---------- Document extract ----------
Peperomia granulatifolia is a species of epiphyte in the genus Peperomia that is native to Peru. It grows on wet tropical biomes. Its conservation status is Threatened.

==Description==
The type specimen were collected at Puerto Yessup, Peru.

Peperomia granulatifolia is a rather large, pendulous, epiphytic, glabrous herb with very slender stems. The alternate leaves are elliptic, acuminate, with an acute base, measuring 4–7 cm long and 2–3.5 cm wide. When dry, they are leathery with obscure pinnate venation. The petiole is 5 mm long. The spikes are terminal and sympodial, either solitary or paired at the apex of a short, 2-bracteate branchlet. They reach 100 mm in length or more, and are 1 mm thick, borne on a peduncle 5–10 mm long.

==Taxonomy and naming==
It was described in 1936 by William Trelease in Publications of the Field Museum of Natural History, Botanical Series 13 from specimens collected by Ellsworth Paine Killip & Dorothea Eliza Smith . The epithet granulatifolia combines the Latin granulatus and folia, referring to the granular texture of the leaves, particularly noticeable when dry.

==Distribution and habitat==
It is native to Peru. It grows as a epiphyte and is a herb. It grows on wet tropical biomes.

==Conservation==
This species is assessed as Threatened, in a preliminary report.
----------
• To do
In the article on Peperomia granulatifolia, rewrite the paragraph beginning "Peperomia granulatifolia is a rather large, pendulous" as a bulleted list that keeps its main facts.
---------- Information provided ----------
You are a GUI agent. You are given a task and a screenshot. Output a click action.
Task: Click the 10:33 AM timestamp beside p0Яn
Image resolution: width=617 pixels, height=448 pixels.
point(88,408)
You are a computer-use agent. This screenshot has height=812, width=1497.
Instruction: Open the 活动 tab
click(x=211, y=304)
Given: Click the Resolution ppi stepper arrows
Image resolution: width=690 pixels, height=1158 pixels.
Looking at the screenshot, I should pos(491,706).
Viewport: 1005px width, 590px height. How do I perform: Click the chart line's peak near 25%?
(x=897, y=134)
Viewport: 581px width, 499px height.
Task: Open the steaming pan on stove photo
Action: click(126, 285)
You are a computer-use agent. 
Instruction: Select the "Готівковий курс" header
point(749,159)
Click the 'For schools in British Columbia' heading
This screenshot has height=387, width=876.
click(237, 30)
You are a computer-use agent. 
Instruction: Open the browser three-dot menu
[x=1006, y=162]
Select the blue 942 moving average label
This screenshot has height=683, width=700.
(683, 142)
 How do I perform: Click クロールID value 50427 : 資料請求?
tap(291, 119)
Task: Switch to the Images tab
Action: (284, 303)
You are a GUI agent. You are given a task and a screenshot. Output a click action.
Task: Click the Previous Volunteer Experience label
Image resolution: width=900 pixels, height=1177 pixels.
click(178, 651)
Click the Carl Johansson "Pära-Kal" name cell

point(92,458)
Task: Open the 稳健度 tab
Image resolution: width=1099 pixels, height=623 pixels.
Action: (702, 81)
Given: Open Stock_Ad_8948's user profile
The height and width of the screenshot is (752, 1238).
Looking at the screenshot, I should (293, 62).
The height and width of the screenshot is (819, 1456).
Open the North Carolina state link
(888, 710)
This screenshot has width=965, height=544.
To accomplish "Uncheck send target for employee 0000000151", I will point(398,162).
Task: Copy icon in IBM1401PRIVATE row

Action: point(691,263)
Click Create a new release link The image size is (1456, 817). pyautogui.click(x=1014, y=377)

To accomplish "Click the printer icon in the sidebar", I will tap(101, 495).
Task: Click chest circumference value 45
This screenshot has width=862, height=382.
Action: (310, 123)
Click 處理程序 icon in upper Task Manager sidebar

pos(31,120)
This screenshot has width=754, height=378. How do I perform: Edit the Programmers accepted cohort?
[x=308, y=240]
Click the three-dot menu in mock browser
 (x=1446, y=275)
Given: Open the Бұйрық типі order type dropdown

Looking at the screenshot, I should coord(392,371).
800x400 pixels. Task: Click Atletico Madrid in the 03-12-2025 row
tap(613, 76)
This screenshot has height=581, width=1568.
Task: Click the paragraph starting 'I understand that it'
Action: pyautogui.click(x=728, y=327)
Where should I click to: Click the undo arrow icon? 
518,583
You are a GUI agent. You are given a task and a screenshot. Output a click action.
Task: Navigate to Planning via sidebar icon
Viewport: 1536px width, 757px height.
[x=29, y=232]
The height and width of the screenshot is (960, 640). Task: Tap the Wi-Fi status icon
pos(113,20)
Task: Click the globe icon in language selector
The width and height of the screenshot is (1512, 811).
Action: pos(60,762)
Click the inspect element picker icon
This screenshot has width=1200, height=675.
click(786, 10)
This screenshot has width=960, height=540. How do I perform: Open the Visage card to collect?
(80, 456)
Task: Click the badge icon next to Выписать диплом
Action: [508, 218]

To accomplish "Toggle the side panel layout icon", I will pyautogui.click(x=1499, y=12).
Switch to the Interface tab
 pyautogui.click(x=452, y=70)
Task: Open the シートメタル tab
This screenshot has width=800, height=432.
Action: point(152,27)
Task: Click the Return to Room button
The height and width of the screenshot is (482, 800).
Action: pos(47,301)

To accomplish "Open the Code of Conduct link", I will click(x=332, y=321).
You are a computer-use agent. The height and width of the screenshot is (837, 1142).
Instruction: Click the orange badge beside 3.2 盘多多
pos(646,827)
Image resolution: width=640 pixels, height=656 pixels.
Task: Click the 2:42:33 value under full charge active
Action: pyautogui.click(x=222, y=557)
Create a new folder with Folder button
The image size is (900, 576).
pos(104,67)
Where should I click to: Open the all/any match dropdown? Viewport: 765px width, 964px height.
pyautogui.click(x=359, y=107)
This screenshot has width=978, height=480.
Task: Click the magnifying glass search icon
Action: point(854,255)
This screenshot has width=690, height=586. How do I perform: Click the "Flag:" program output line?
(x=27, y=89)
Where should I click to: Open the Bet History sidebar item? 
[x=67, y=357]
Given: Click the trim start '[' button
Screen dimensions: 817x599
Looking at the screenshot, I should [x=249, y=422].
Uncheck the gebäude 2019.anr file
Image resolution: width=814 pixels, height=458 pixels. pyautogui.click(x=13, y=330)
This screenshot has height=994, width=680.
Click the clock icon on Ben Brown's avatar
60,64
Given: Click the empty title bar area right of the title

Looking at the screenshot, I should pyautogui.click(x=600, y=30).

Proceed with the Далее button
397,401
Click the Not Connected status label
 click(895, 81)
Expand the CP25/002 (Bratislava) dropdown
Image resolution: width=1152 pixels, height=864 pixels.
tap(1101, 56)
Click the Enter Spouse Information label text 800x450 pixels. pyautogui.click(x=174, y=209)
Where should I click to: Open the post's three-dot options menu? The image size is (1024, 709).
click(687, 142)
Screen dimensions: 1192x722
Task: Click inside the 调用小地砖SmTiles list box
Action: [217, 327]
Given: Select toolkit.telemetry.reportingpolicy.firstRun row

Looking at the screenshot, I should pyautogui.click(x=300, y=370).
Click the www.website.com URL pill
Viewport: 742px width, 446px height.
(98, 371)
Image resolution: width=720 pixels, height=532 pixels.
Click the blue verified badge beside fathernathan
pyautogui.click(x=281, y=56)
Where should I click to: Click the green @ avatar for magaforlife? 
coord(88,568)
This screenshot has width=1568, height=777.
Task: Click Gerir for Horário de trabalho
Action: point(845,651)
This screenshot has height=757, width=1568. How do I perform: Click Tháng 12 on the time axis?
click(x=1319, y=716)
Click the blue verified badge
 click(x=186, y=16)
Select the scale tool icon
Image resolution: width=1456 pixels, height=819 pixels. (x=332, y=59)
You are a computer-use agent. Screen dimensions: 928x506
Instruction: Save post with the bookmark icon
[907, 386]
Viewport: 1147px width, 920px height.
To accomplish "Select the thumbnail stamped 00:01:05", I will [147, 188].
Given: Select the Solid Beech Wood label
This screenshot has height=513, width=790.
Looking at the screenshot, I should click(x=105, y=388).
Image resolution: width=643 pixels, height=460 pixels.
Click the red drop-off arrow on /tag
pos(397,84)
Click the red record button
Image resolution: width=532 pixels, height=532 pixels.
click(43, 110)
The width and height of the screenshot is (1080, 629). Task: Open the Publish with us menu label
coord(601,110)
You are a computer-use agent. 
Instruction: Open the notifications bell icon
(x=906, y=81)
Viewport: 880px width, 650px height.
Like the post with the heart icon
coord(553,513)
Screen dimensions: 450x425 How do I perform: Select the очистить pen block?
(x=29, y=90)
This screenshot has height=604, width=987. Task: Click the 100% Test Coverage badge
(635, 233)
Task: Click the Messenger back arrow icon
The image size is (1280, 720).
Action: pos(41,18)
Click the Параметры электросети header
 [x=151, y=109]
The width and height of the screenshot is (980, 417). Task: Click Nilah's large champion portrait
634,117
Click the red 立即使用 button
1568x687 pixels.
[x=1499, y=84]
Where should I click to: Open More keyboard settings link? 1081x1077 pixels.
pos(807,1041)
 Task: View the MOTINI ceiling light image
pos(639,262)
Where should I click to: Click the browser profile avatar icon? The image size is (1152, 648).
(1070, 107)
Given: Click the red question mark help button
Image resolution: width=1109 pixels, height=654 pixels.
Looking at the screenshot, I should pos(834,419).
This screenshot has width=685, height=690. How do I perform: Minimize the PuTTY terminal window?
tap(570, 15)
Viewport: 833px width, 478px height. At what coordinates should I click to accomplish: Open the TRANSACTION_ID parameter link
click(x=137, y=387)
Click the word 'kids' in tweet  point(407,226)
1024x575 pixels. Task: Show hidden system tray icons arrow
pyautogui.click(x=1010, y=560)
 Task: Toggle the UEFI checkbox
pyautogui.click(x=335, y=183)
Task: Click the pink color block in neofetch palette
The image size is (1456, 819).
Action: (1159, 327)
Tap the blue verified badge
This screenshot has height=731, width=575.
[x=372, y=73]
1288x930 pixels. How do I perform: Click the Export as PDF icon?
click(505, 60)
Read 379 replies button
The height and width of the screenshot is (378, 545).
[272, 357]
----------
• Response to this exercise
- Habit: a rather large, pendulous, epiphytic, glabrous herb with very slender stems
- Leaves: alternate, elliptic, acuminate, with an acute base; 4–7 cm long and 2–3.5 cm wide
- Dry leaves: leathery, with obscure pinnate venation
- Petiole: 5 mm long
- Spikes: terminal and sympodial, solitary or paired at the apex of a short, 2-bracteate branchlet; 100 mm long or more and 1 mm thick
- Peduncle: 5–10 mm long